– А что там было? Кого спасла моя мать Тереза?

– Я не мать Тереза. – Маша зевнула. – Там вьетнамская диаспора едет всем аулом из Германии к себе (почему, кстати, не напрямую в Ханой, а через Бангкок?), и у одной подруги ребенок приболел. Она его кутает, кутает, а у того температура все растет и растет. Я посмотрела – ничего там страшного, просто не нужно заворачивать, наоборот раскрыть надо и льдом протереть, пока не долетим до лекарств и госпиталя – на этом вполне дотянем. А я только отвернусь (зевок), эта балда его снова в циновку завернула, а на меня смотрит, как в 72-м вьетконговец на посланца дяди Сэма где-нибудь под Хоэ. И не объяснишь ей никак – она ни на каком из знакомых нам языков не говорит. И рисунков даже не понимает – я пыталась там на салфетках рисовать, но это ее, кажется, еще больше напугало… Но (протяжный зевок) сбили мы все же температуру. До Бангкока должны дотянуть.

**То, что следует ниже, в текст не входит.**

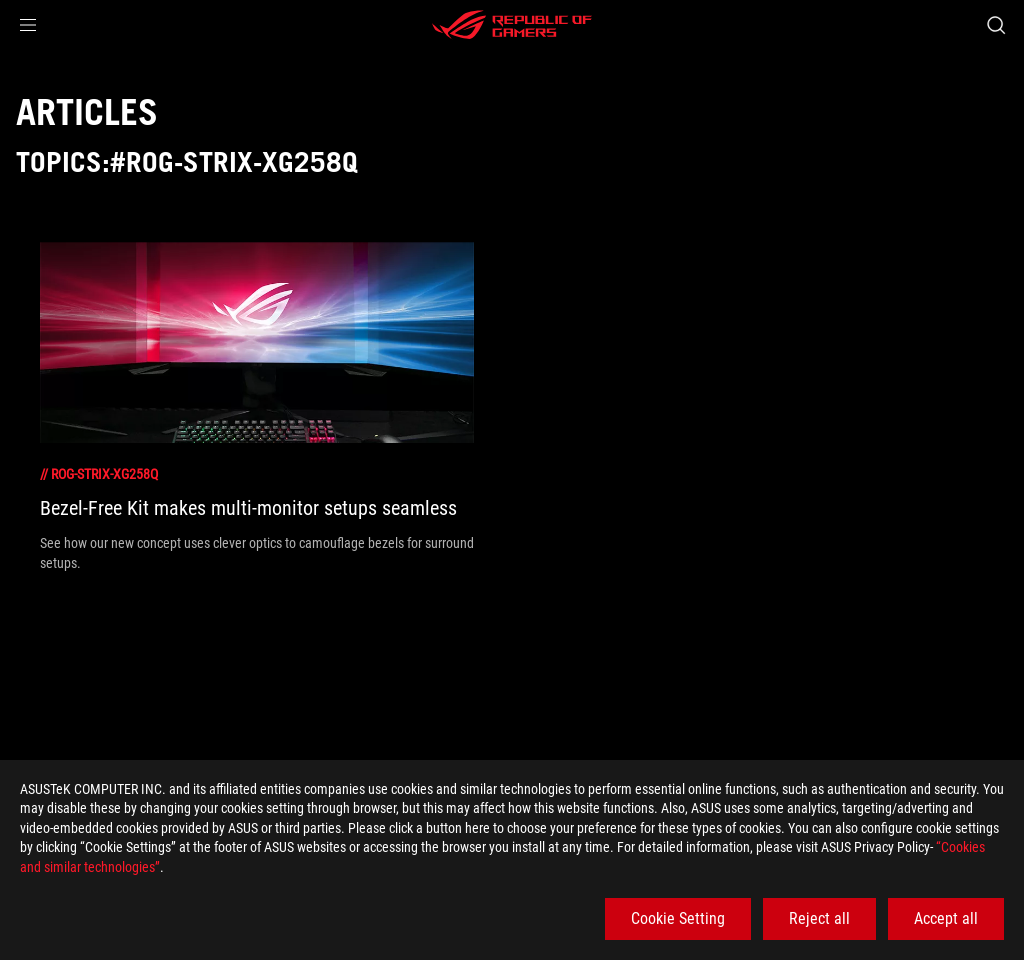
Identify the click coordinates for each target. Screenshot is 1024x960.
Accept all (946, 918)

Какие же мы бабы дуры бываем, прости Господи… Глеб, я посплю, ладно?

Глеб нежно обнял и поцеловал ее в макушку. А Маша уже спала. Пусть поспит, ей еще как раз полчаса осталось – командир корабля объявил, что самолет начал заходить на посадку. Вскоре стюардессы забегали в проходах, расталкивая заспанных пассажиров. Прекратить хождение по туалетам, кто не успел – на место и терпеть, тела пристегнуть, спинки выпрямить. Самолет заходил на посадку и только кресло Маши не было выпрямлено. Проходившая мимо стюардесса было потянулась к ней, а потом, узнав Кто в нем Сидит, отдернула руку, бросила с улыбкой взгляд на Глеба и прошептала: «Ну ничего, ничего, так можно» и прошла дальше, электрическим взглядом и своим приближением поднимая все остальные спинки кресел, как шерсть при поднесении наэлектризованной эбонитовой палочки. Глеб ощутил прилив гордости от того, с Какой Женщиной он летит.

Самолет сел в аэропорту Бангкока на 14 минут раньше расписания. Какой все же молодец капитан.

Спасибо, доктор!

Глеб начал будить Марию только когда схлынули потоки вьетнамцев с тюками и других туристов. Мимо процокала та самая мамаша с ребенком, которого спасала Русская Женщина – Мария. Ребенок был закутан во что-то с виду очень теплое, только личико угадывалось в тени ткани. Какие же вы бабы дуры бываете, мысленно согласился Глеб с Машей, глядя на вьетнамку. Хорошо бы она сразу в больничку наведалась, а то загубит же маленького. Хорошо еще Маша не видит, а то коршуном бы бросилась и навредила бы матери, не пришлось бы родительских прав лишать – не опознали бы по останкам. Однако, пора вставать. В салоне осталась лишь трое – они с Машей и толстый англофон у окошка в очках с совушкой-совой. Как Моргунов, Никулин и Вицин. «Маш, подъем… Море и ананасы ждут!»

Маша медленно, но сразу очень широко открыла глаза. «Привет, (улыбка) мы приехали?» «Да, приехали, пора собираться и отпускать на волю нашего филина (Глеб кивнул на соседа)». Маша перегнулась через Глеба, взглянула на него и прыснула в кулак – «смешная маска у пассажира, хочу такую же».

В конце салона их встречал, выстроившись, весь экипаж самолета. Капитан, знакомая стюардесса и та, которая не стала Машу будить.

– Позвольте, на минуточку. Знаете, вы нам так! Спасибо огромное. Не знаю, как вас и отблагодарить. Можно мы от себя хоть вот… – главная стюардесса замешкалась и взглядом передала слово капитану.

– От всей души, от нас… Не знаю, можно ли вам сейчас, но, наверное, полбокала не повредит… Не знаю… Уверен, в общем… От всего сердца… Прям, не знаю, как и благодарить… Просите что хотите, как говорится… Ну, если что, то муж выпьет. – и протянул бутылку вина.